Manipulating the Host−Guest Chemistry of Cucurbituril to Propel Highly Reversible Zinc Metal Anodes

Abstract Rechargeable aqueous zinc‐ion batteries are practically plagued by the short lifespan and low Coulombic efficiency (CE) of Zn anodes resulting from random dendrite deposition and parasitic reactions. Herein, the host−guest chemistry of cucurbituril additive with Zn 2+ to achieve longstanding Zn anodes is manipulated. The macrocyclic molecule of cucurbit[5]uril (CB[5]) is delicately designed to reconstruct both the CB[5]‐adsorbed electric‐double layer (EDL) structure at the Zn interface and the hydrated sheath of Zn 2+ ions.
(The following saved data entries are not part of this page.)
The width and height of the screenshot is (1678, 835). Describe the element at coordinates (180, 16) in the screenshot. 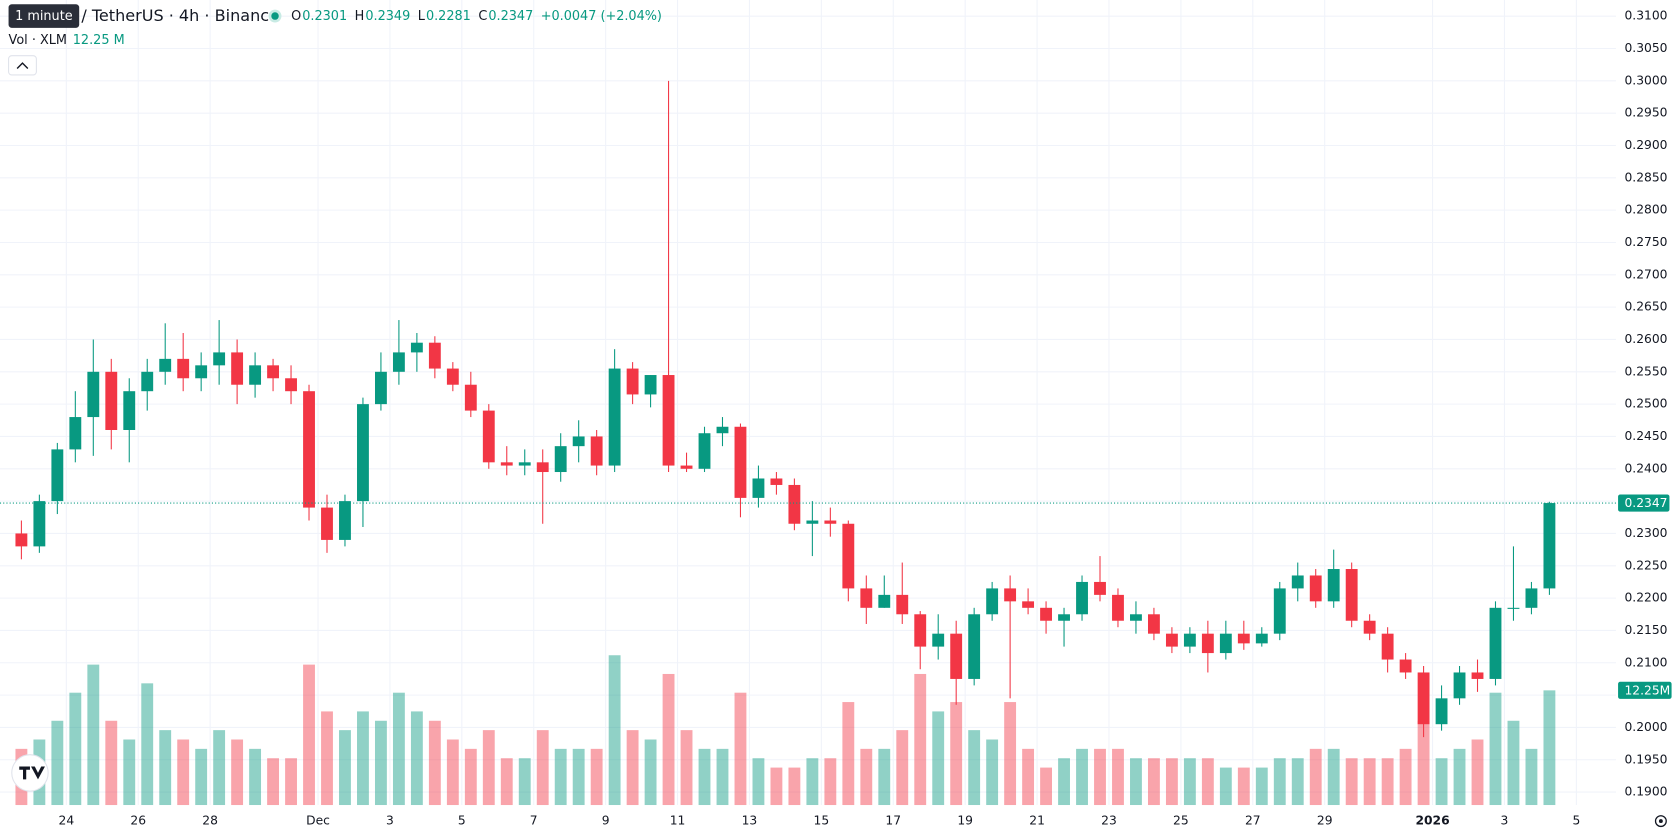

I see `symbol: / TetherUS · 4h · Binance` at that location.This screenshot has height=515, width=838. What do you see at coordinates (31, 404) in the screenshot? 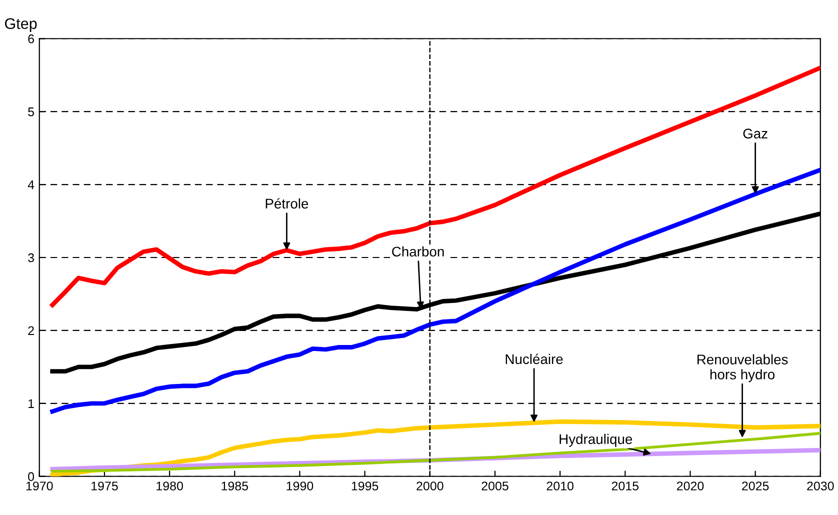
I see `y-tick-label: 1` at bounding box center [31, 404].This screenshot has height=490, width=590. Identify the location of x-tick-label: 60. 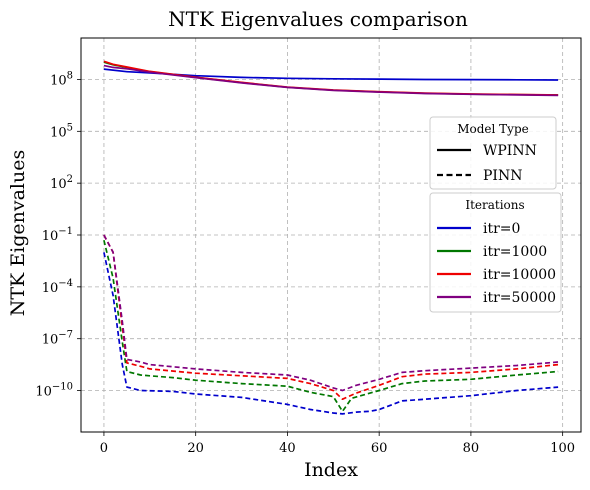
(380, 448).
Especially benefiting from the desirable carbonyl rims and suitable hydrophobic cavities, the CB[5] has a strong host−guest interaction with Zn 2+ ions, which exclusively permits rapid Zn 2+ flux across the EDL interface but retards the H 2 O radicals and SO 4 2− . Accordingly, such a unique particle redistributor warrants long‐lasting dendrite‐free deposition by homogenizing Zn nucleation/growth and significantly improved CE by inhibiting side reactions. The Zn anode can deliver superior reversibility in CB[5]‐containing electrolyte with a ninefold increase of cycle lifetime and an elevated CE of 99.7% under harsh test conditions (10 mA cm −2 /10 mA h cm −2 ). The work opens a new avenue from the perspective of host−guest chemistry to propel the development of rechargeable Zn metal batteries and beyond.